_WORK REQUIRED_
Put everything from the line containing "The height and" down to the line containing "Click the pencil icon beside Edited" into a numbered list, one line per item, leaving out blank lines.

_DATA ENTRIES_
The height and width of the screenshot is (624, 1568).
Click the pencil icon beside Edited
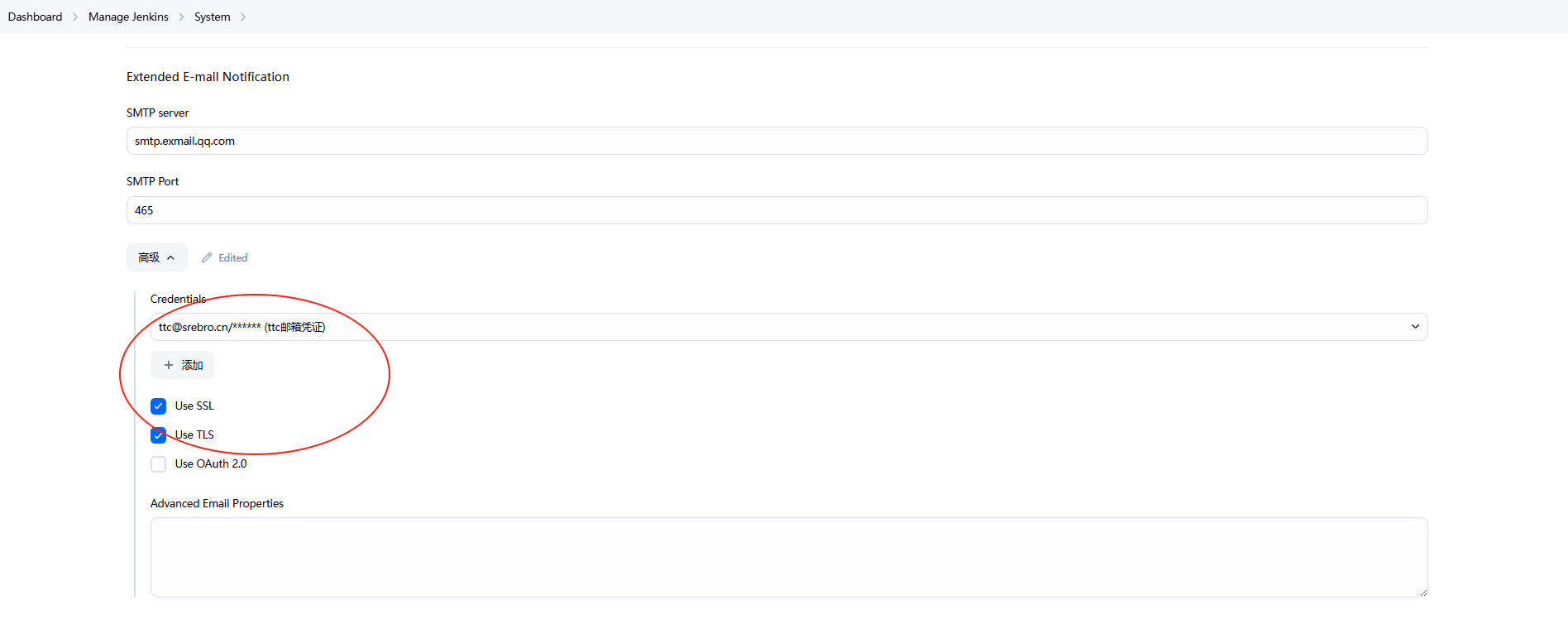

* * *

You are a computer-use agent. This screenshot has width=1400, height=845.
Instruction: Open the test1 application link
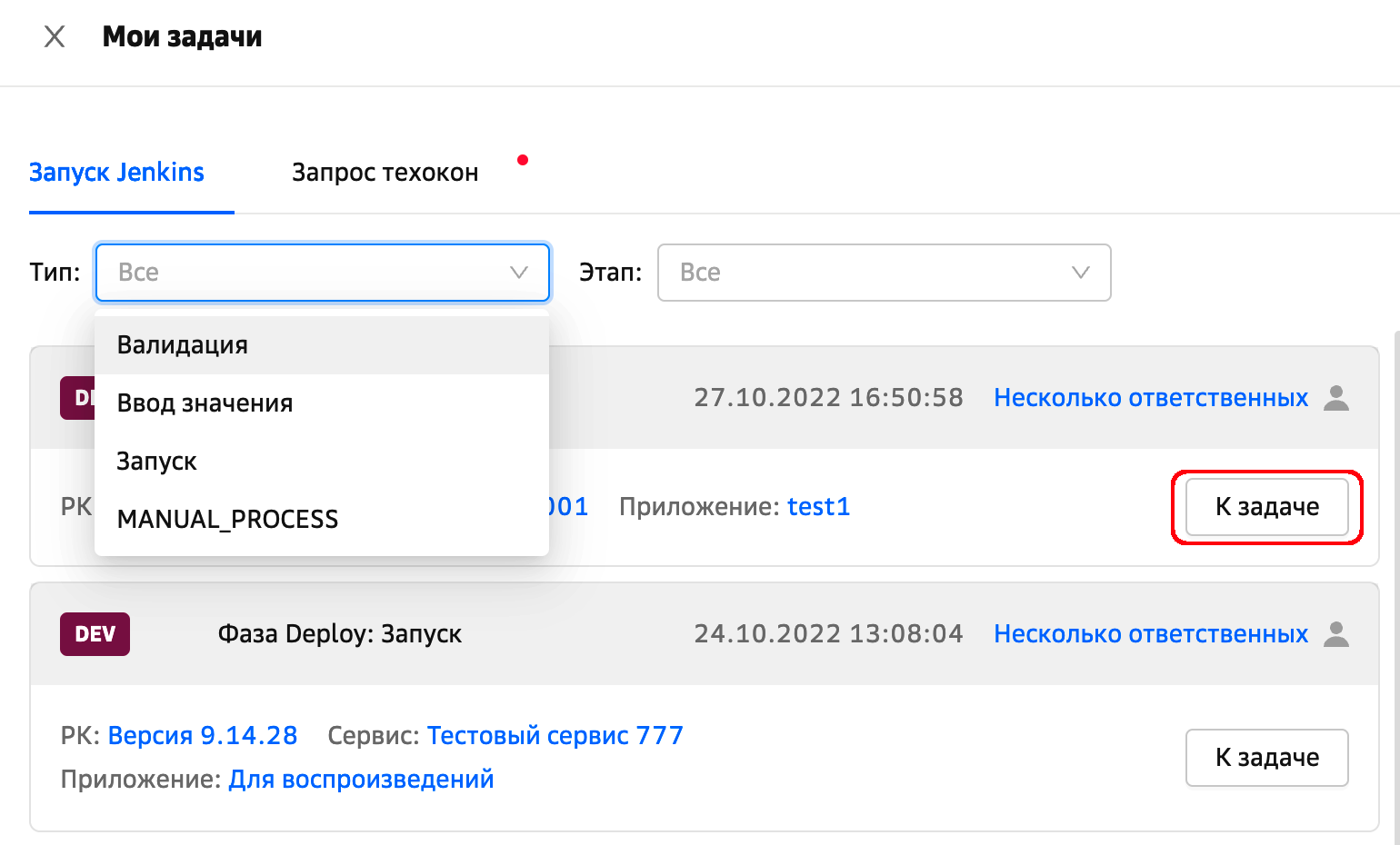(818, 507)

_SOLUTION FOR THIS PROBLEM_
1. The height and width of the screenshot is (624, 1568).
2. Click the pencil icon beside Edited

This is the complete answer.